1 SVM

서포트 벡터 머신(support vector machine, SVM[1])은 기계 학습의 분야 중 하나로 패턴 인식, 자료 분석을 위한 지도 학습 모델이며, 주로 분류와 회귀 분석을 위해 사용한다. 두 카테고리 중 어느 하나에 속한 데이터의 집합이 주어졌을 때, SVM 알고리즘은 주어진 데이터 집합을 바탕으로 하여 새로운 데이터가 어느 카테고리에 속할지 판단하는 비확률적 이진 선형 분류 모델을 만든다. 만들어진 분류 모델은 데이터가 사상된 공간에서 경계로 표현되는데 SVM 알고리즘은 그 중 가장 큰 폭을 가진 경계를 찾는 알고리즘이다. SVM은 선형 분류와 더불어 비선형 분류에서도 사용될 수 있다. 비선형 분류를 하기 위해서 주어진 데이터를 고차원 특징 공간으로 사상하는 작업이 필요한데, 이를 효율적으로 하기 위해 커널 트릭을 사용하기도 한다.[위키 발췌]

학습(Learning)

기본 설정으로 SVM을 학습해 본다. 특별한 다른 설정 없이도 상당히 정확한 예측력을 가진다.

library("e1071")

fit.svm.1 <- svm(LABELS ~ ., data = sc.imp.up.train)
print(fit.svm.1)
summary(fit.svm.1)

# test with train data
pred.svm.1 <- predict(fit.svm.1, sc.imp.up.test)

table(OBSERV = sc.imp.up.test$LABELS, PRED = pred.svm.1)

#       PRED
# OBSERV  -1   1
#     -1 433   5
#     1    0 438


# compute decision values and probabilities:
pred.svm.dv.1 <- predict(fit.svm.1, sc.imp.up.test, decision.values = TRUE)

str(pred.svm.dv.1)
attr(pred.svm.dv.1, "decision.values")[1:4,]

#        13        14        15        19 
# 1.3331180 0.7904323 0.8577104 0.5051933 

# visualize (classes by color, SV by crosses):
plot(cmdscale(dist(sc.imp.up.train[,-ncol(sc.imp.up.train)])),
     col = as.integer(sc.imp.up.train[,ncol(sc.imp.up.train)]),
     pch = c("o","+")[1:150 %in% fit.svm.1$index + 1])

Figure 1: 시각화(색상에 따른 분류, +는 SV)

* 요구 사항:
1) 발췌 본문에 따르면, 비선형 분류를 효율적으로 수행하기 위해 사용하기도 하는 기법은 무엇입니까?
2) 아래 항목에서 "Switch"라는 문자열이 들어 있는 줄을 모두 찾아 옮겨 적으십시오. 대소문자를 구분합니다.

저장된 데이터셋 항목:
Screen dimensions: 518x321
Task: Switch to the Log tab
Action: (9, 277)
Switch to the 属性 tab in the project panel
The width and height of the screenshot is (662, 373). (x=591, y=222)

* 과제별 풀이:
1) 커널 트릭입니다.

2)
Task: Switch to the Log tab
Switch to the 属性 tab in the project panel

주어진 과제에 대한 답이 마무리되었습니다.